Records from a pointing dataset
──────

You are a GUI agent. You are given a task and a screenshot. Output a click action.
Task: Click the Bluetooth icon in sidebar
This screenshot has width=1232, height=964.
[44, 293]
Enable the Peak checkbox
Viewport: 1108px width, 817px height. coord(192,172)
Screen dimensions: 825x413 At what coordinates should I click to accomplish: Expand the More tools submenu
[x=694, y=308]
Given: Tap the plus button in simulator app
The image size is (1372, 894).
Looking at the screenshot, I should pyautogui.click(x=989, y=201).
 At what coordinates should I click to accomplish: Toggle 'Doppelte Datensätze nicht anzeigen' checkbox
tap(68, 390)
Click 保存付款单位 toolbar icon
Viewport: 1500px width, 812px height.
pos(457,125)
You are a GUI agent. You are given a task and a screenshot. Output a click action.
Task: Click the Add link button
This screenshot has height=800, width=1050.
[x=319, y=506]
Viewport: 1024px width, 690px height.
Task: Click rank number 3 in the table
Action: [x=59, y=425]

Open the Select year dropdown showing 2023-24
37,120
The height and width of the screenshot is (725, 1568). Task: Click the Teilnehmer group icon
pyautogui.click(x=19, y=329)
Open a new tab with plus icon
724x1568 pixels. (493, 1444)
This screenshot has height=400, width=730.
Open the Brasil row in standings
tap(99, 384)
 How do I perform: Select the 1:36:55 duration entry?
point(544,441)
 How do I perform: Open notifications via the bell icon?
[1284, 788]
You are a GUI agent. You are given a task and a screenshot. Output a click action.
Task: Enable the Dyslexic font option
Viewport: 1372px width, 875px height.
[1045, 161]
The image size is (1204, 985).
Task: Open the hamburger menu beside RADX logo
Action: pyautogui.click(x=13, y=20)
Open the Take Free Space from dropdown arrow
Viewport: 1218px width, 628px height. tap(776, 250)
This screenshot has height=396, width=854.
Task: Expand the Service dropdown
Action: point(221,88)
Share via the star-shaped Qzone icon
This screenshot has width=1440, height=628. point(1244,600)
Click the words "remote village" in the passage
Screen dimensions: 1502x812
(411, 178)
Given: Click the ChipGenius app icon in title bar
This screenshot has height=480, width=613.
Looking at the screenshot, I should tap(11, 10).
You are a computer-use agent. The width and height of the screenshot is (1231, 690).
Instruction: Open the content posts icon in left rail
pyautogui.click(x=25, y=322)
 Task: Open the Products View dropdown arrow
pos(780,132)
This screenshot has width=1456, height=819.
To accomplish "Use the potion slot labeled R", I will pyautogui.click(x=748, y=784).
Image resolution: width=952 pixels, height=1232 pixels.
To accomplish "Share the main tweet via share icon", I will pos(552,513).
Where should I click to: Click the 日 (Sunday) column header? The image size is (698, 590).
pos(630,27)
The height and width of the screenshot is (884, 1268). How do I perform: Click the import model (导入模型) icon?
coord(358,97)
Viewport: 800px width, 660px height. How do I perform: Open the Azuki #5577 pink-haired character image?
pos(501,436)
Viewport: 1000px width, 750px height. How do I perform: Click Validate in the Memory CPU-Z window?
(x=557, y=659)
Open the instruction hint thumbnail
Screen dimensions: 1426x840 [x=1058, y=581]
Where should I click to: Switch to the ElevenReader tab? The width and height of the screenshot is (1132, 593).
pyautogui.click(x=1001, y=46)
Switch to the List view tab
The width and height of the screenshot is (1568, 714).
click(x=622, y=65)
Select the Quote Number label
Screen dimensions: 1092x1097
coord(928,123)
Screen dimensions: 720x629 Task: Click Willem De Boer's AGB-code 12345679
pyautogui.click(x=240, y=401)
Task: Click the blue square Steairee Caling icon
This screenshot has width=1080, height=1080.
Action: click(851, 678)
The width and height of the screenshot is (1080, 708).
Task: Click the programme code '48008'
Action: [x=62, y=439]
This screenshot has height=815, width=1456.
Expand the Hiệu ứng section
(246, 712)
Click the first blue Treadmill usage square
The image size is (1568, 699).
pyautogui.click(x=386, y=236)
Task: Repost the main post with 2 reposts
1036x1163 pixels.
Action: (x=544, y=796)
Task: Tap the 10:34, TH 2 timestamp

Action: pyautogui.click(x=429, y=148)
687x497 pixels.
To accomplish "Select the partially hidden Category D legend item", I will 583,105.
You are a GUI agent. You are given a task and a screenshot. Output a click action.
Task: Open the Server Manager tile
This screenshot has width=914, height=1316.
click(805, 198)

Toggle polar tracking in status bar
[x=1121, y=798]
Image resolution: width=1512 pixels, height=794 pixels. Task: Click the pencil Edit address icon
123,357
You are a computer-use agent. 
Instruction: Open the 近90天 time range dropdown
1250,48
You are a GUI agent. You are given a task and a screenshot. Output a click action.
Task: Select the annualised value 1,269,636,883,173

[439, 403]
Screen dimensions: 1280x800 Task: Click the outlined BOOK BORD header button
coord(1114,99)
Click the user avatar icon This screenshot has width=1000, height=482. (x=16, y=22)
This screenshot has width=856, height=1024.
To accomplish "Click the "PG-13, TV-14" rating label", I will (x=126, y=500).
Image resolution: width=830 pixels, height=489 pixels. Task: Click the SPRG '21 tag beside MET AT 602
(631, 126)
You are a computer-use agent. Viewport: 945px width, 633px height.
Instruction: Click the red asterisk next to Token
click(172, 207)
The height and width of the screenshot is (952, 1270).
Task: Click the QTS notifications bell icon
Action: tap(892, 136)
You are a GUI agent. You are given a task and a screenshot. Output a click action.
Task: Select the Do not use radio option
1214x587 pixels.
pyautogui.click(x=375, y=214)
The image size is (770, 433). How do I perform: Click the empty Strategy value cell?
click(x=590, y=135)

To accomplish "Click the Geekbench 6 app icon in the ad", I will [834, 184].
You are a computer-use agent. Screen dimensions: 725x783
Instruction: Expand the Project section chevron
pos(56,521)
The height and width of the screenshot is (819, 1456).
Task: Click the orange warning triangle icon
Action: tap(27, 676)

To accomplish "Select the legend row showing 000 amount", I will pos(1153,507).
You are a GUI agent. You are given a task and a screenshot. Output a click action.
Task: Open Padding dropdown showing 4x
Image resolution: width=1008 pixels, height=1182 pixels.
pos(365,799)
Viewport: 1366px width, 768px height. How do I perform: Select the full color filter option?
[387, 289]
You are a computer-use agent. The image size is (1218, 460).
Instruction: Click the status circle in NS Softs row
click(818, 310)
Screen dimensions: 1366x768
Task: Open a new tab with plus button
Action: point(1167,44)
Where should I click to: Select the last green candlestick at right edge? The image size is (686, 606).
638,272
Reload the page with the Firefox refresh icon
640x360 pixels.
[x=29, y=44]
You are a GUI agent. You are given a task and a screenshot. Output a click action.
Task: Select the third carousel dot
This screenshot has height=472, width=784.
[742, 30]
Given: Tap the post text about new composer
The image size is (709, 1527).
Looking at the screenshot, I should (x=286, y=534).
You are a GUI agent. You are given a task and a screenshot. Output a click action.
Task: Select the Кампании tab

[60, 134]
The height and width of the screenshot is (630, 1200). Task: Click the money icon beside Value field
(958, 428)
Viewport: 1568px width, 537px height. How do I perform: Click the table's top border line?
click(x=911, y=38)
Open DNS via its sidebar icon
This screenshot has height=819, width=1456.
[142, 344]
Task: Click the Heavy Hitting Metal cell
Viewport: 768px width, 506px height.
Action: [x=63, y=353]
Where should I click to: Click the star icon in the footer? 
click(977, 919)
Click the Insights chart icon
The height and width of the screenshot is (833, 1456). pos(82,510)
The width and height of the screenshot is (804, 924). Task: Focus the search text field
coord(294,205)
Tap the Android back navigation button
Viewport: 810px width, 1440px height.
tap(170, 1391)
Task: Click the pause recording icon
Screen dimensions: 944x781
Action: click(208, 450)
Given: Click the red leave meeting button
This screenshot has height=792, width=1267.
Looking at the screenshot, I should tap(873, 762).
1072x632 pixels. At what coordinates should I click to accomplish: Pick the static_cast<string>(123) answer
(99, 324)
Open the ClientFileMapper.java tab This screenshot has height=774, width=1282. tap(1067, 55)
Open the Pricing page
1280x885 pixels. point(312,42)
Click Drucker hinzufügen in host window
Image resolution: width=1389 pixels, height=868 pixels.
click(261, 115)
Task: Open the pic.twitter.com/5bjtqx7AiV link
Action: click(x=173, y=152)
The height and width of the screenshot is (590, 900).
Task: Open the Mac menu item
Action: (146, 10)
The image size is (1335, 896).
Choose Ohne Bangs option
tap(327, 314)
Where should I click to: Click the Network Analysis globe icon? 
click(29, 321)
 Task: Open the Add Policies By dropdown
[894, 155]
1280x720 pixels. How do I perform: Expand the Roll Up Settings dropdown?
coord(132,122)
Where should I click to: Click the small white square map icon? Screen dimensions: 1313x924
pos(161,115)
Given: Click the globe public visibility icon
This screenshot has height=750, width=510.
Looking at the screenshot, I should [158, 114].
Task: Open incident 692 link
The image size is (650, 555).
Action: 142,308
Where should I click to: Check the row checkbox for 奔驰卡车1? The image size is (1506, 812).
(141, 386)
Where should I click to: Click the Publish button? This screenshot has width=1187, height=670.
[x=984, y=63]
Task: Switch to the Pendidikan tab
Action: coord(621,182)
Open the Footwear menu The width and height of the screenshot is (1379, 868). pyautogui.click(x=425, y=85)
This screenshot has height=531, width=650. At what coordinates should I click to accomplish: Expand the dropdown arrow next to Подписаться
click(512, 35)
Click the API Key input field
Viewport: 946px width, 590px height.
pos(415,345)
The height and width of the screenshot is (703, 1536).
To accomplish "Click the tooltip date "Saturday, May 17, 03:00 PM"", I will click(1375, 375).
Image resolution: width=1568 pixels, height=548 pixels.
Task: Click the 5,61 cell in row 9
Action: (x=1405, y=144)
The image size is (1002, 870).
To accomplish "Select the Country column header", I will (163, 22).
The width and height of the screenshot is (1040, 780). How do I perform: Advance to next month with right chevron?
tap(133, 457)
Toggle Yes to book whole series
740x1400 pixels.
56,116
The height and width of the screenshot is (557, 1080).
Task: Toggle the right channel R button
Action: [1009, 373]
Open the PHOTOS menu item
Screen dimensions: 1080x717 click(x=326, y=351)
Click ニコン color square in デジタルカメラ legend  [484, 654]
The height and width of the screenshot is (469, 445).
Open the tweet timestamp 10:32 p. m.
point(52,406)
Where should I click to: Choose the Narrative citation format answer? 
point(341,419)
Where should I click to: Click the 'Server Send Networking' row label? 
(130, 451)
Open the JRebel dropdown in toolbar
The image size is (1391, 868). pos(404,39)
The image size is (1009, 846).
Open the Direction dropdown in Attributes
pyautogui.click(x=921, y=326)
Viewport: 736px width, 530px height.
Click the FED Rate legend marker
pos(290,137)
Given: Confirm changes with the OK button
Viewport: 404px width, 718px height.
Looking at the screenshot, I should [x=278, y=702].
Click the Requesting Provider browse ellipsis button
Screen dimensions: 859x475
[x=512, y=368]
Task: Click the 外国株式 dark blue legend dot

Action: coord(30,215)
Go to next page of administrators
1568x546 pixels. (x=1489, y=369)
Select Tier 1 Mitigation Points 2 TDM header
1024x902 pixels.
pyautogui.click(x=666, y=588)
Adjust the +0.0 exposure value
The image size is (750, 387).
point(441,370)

──────

* **WRITTEN INSTRUCTION**: Please count the lines in the material above that contain the word "color", and reply with the number only.

* **THE REPLY**: 2